**Exercise requirements**: Your reply should be one number, which is how many lines in the listing below contain "logo".

**Available data**:
==============================

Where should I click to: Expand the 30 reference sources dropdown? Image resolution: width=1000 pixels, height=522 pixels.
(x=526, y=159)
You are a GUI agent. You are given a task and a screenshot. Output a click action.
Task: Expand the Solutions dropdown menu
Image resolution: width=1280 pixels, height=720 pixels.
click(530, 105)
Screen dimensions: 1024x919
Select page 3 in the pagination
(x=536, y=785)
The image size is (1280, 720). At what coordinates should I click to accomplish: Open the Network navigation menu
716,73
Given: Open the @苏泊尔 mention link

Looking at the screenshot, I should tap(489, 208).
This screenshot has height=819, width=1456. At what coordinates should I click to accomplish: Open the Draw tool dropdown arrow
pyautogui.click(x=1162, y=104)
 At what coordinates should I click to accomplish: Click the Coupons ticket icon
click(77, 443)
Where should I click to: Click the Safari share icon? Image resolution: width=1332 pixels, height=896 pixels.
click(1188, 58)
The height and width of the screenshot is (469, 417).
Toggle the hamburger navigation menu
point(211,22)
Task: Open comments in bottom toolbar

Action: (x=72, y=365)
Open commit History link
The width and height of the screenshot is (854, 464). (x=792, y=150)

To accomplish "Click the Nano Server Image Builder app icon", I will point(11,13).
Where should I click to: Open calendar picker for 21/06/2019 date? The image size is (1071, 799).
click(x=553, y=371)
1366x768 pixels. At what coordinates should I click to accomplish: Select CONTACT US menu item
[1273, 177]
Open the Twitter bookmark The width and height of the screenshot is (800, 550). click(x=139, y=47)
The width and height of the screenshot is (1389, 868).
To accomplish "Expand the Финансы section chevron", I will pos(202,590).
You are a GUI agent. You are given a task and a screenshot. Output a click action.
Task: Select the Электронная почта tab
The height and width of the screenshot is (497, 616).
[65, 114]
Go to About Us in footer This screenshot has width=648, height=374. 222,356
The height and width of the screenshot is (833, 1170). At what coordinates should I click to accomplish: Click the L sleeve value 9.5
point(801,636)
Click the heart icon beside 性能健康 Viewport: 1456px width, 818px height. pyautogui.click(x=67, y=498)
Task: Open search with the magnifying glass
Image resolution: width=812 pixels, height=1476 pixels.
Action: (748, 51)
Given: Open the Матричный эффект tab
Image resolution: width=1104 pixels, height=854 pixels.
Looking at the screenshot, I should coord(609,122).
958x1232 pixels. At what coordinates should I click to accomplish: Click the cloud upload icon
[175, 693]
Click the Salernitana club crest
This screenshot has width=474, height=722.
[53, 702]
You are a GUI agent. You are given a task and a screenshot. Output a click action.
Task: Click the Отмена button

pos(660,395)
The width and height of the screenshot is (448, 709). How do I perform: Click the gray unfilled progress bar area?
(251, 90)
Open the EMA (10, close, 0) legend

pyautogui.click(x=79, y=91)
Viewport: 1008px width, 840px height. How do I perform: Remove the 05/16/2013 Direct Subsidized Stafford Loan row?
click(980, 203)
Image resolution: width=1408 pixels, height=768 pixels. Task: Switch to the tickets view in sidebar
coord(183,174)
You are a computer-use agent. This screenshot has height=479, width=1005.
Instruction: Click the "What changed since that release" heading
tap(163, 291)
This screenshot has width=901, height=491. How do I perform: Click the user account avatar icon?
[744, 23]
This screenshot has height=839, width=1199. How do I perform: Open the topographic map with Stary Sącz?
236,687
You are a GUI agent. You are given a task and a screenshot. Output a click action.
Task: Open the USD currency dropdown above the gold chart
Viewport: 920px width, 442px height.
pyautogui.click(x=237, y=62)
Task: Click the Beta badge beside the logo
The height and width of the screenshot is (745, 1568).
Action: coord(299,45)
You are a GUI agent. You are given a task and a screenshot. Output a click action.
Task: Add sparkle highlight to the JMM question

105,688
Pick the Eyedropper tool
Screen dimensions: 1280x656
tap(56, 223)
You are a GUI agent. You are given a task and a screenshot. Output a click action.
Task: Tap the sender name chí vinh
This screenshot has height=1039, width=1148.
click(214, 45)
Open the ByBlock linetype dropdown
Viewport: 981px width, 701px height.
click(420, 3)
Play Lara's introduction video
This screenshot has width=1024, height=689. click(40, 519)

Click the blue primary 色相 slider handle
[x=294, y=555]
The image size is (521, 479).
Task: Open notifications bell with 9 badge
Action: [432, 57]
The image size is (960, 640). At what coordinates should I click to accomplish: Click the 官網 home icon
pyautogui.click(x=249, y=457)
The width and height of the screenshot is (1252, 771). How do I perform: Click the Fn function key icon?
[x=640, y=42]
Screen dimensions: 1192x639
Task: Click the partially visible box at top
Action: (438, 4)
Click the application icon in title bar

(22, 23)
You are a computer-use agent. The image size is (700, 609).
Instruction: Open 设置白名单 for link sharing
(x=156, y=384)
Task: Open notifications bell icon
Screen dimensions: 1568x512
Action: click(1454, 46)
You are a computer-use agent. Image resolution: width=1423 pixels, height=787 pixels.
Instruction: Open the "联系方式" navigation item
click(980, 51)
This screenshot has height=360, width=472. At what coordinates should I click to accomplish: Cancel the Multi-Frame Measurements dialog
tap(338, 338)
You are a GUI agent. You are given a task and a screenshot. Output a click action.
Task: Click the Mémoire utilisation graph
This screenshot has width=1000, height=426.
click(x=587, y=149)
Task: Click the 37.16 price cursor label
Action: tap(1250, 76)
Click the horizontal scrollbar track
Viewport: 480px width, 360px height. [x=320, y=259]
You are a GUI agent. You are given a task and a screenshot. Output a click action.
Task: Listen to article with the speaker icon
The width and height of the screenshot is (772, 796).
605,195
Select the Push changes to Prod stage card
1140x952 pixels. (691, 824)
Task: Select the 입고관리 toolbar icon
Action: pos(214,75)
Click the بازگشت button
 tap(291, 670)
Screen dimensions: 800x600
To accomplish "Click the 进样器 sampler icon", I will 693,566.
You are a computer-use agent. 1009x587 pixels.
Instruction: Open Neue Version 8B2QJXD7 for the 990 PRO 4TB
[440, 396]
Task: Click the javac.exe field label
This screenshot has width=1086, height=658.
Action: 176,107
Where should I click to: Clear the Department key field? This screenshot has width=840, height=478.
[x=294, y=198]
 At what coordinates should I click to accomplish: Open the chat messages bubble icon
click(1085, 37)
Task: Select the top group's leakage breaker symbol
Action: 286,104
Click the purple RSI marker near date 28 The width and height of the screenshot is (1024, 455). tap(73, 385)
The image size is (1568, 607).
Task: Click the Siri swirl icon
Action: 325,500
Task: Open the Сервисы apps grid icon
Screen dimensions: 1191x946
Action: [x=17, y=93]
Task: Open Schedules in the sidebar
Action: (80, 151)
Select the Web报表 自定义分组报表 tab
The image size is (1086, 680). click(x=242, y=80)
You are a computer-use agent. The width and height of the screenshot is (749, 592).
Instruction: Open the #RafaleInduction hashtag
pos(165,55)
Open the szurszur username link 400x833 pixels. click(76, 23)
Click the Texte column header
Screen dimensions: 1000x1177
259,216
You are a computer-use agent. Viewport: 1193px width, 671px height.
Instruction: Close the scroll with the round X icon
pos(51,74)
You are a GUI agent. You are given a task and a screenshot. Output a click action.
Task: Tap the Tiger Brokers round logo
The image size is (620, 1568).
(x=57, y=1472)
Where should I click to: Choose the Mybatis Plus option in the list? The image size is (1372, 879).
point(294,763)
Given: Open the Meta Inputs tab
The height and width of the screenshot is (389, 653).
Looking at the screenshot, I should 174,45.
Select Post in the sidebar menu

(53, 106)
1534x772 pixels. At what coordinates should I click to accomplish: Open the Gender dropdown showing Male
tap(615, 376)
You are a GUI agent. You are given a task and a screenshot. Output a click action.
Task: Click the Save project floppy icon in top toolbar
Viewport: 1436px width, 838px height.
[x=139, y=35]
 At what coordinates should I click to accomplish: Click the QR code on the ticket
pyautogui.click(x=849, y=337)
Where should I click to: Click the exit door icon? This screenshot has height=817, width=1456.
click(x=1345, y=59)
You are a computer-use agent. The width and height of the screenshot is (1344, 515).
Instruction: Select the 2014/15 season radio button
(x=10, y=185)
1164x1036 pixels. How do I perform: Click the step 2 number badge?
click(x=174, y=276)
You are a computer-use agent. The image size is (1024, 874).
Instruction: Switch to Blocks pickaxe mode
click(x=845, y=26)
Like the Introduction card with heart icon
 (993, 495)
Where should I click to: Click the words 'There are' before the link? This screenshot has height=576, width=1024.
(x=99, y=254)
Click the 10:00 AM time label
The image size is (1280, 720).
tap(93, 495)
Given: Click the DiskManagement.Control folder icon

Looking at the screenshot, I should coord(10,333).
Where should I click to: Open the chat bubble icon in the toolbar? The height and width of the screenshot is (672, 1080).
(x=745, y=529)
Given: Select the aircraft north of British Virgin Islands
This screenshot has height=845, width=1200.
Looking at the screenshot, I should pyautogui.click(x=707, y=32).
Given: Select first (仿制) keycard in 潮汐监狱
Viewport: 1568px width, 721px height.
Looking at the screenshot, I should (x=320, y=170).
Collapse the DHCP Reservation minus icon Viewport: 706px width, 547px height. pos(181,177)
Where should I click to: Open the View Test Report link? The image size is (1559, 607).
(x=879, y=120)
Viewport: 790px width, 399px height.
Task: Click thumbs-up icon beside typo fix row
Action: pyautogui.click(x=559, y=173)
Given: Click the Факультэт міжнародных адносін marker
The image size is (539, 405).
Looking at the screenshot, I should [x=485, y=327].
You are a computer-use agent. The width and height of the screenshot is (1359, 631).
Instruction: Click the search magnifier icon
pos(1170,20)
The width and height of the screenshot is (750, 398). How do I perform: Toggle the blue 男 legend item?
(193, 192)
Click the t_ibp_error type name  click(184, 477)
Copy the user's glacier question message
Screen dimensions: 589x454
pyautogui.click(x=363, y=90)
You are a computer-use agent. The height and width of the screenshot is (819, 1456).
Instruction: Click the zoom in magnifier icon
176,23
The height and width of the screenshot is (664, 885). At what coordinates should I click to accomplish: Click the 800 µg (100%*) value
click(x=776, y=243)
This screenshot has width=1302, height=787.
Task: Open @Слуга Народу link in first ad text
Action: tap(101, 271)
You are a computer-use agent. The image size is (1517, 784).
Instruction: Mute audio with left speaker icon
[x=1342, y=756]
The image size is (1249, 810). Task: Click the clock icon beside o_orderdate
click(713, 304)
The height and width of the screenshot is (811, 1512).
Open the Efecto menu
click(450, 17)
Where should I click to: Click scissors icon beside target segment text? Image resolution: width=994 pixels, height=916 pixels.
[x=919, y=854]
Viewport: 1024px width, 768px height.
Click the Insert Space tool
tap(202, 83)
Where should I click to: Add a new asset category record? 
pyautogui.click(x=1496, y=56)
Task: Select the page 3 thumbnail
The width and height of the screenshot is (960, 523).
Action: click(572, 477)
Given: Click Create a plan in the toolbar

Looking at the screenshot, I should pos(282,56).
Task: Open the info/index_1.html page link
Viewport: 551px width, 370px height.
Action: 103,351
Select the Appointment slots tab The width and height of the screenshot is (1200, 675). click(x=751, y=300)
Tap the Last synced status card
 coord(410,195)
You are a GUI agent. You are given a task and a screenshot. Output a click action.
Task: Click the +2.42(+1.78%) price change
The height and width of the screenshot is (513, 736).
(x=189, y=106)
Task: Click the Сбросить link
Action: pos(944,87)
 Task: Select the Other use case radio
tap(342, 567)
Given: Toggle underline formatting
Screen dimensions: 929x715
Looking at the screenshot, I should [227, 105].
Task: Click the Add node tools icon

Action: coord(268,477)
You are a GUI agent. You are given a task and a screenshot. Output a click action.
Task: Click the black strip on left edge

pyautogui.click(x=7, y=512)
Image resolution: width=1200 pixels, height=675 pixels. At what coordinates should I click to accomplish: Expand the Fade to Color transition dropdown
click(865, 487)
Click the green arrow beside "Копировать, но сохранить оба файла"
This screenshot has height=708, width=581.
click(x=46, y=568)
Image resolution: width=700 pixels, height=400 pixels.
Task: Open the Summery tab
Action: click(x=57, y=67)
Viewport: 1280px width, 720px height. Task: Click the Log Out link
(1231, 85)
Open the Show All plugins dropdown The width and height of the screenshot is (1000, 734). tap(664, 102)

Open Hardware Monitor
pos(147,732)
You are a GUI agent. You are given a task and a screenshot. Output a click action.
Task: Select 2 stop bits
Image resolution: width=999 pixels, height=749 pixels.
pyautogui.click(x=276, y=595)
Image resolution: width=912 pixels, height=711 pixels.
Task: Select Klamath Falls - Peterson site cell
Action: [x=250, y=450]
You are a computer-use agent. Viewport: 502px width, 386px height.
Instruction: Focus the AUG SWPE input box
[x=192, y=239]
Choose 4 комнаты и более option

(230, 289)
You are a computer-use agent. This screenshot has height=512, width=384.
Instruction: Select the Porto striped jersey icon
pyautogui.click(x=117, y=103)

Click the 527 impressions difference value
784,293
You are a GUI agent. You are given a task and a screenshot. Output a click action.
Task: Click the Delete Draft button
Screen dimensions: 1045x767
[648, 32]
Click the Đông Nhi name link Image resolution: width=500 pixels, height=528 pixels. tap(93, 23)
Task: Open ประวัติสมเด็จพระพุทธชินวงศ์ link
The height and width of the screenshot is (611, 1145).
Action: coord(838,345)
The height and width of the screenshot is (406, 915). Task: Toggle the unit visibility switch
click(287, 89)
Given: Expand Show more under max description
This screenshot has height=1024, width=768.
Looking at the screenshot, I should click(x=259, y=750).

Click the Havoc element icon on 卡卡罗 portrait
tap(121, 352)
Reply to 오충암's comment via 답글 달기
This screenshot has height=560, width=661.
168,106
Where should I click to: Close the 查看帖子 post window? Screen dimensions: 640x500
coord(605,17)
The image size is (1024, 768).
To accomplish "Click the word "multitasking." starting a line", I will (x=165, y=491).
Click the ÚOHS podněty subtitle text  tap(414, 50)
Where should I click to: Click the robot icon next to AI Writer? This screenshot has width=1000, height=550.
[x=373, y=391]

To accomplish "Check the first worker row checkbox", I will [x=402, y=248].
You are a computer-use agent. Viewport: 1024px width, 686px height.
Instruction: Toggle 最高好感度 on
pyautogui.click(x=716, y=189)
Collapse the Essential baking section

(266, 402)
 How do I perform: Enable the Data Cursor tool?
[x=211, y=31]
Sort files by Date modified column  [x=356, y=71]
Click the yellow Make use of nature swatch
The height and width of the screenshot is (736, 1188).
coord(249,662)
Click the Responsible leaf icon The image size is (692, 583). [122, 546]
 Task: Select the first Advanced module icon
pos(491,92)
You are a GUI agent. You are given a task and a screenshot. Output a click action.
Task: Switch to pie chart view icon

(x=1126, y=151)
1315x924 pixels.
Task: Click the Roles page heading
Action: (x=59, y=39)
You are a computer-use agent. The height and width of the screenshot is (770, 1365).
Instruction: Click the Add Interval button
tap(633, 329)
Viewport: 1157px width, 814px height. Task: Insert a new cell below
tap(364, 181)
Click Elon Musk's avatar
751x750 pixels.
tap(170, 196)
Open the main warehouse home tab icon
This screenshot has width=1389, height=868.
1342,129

==============================

**Exercise result**: 2